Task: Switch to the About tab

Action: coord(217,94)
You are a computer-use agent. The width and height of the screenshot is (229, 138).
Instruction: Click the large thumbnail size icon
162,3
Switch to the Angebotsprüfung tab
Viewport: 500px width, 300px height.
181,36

++++++++++++++++++++

Task
Output the lines above as a JSON array of strings, one string per line, with blank lines omitted.

Solution for this problem
[
  "Task: Switch to the About tab",
  "Action: coord(217,94)",
  "You are a computer-use agent. The width and height of the screenshot is (229, 138).",
  "Instruction: Click the large thumbnail size icon",
  "162,3",
  "Switch to the Angebotsprüfung tab",
  "Viewport: 500px width, 300px height.",
  "181,36"
]